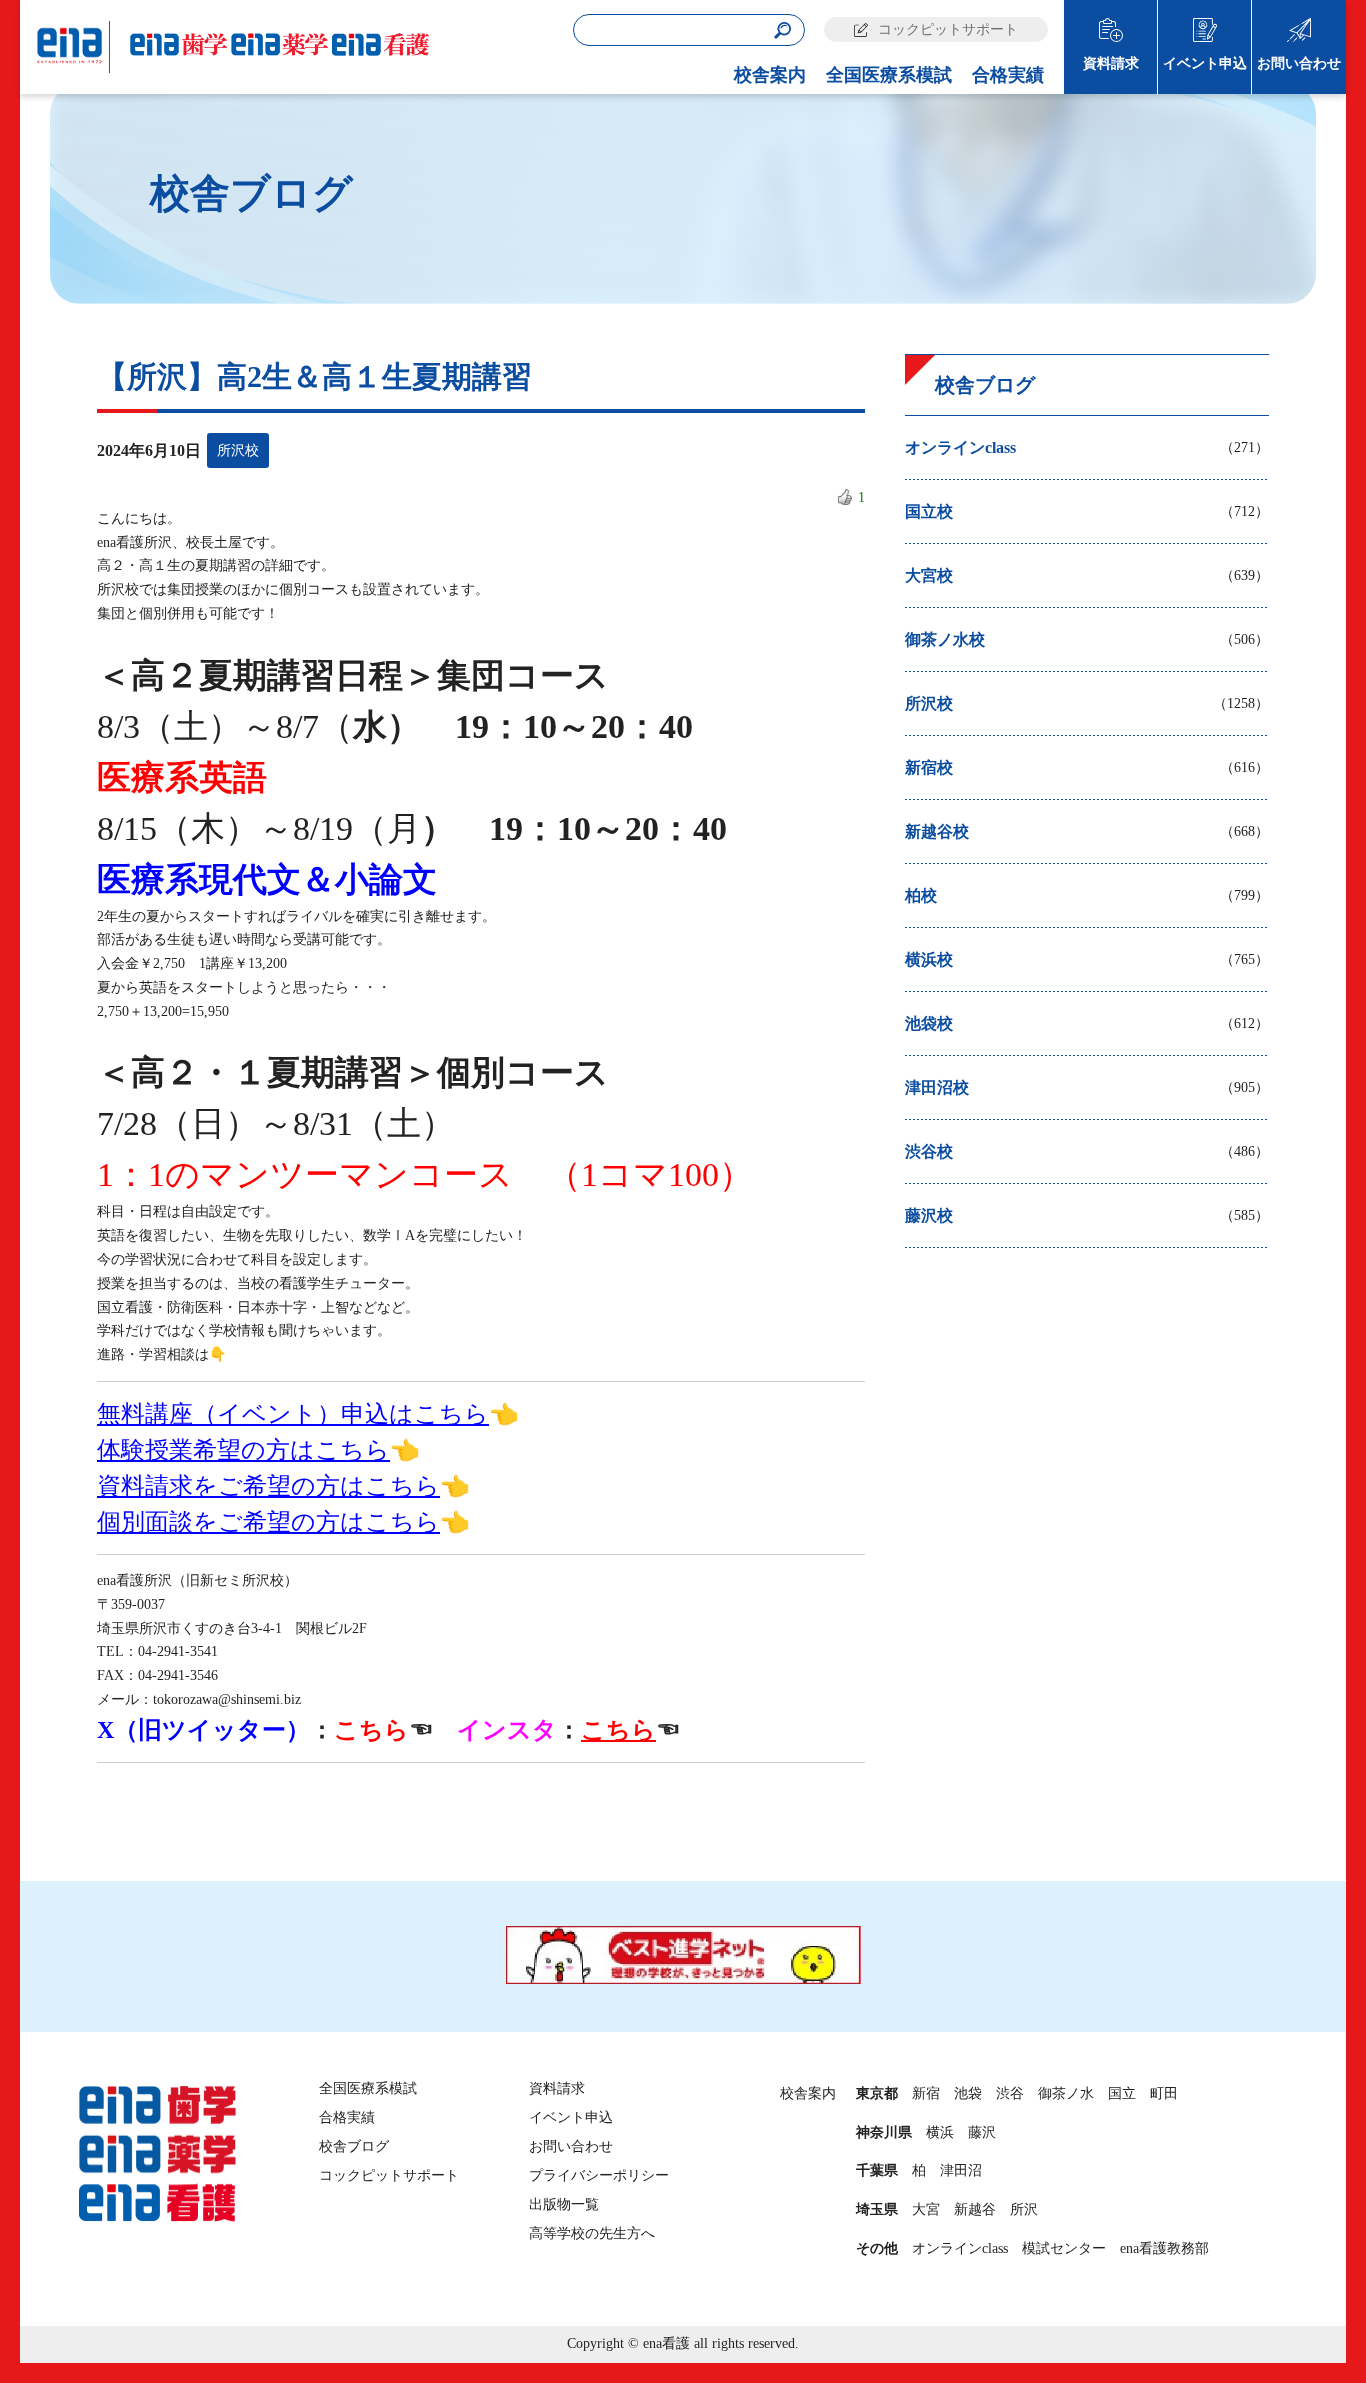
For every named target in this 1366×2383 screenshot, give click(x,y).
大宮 (926, 2209)
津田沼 (961, 2170)
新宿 (926, 2093)
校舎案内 (770, 75)
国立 (1122, 2093)
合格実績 (1008, 75)
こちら (371, 1730)
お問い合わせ (1299, 63)
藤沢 (982, 2132)
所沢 (1024, 2209)
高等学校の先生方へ (592, 2233)
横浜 (940, 2132)
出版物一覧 (564, 2204)
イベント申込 (1205, 63)
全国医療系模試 (889, 75)
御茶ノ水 (1066, 2093)
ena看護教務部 (1164, 2248)
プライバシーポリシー (599, 2175)
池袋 (968, 2093)
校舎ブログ (354, 2146)
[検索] (783, 30)
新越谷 (975, 2209)
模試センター (1064, 2248)
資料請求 (1111, 63)
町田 (1164, 2093)
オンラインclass (960, 2248)
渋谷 (1010, 2093)
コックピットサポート (948, 29)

==============================

ZADANIE PISEMNE — Czy możesz przepisać dokładnie wszystkie wiersze podane powyżej, pomijając w odpowiedzi obrazy?

ODPOWIEDŹ NA ZADANIE —
For every named target in this 1366×2383 screenshot, give click(x,y).
大宮 (926, 2209)
津田沼 (961, 2170)
新宿 (926, 2093)
校舎案内 (770, 75)
国立 (1122, 2093)
合格実績 (1008, 75)
こちら (371, 1730)
お問い合わせ (1299, 63)
藤沢 (982, 2132)
所沢 (1024, 2209)
高等学校の先生方へ (592, 2233)
横浜 (940, 2132)
出版物一覧 (564, 2204)
イベント申込 (1205, 63)
全国医療系模試 (889, 75)
御茶ノ水 (1066, 2093)
ena看護教務部 (1164, 2248)
プライバシーポリシー (599, 2175)
池袋 (968, 2093)
校舎ブログ (354, 2146)
[検索] (783, 30)
新越谷 (975, 2209)
模試センター (1064, 2248)
資料請求 (1111, 63)
町田 (1164, 2093)
オンラインclass (960, 2248)
渋谷 (1010, 2093)
コックピットサポート (948, 29)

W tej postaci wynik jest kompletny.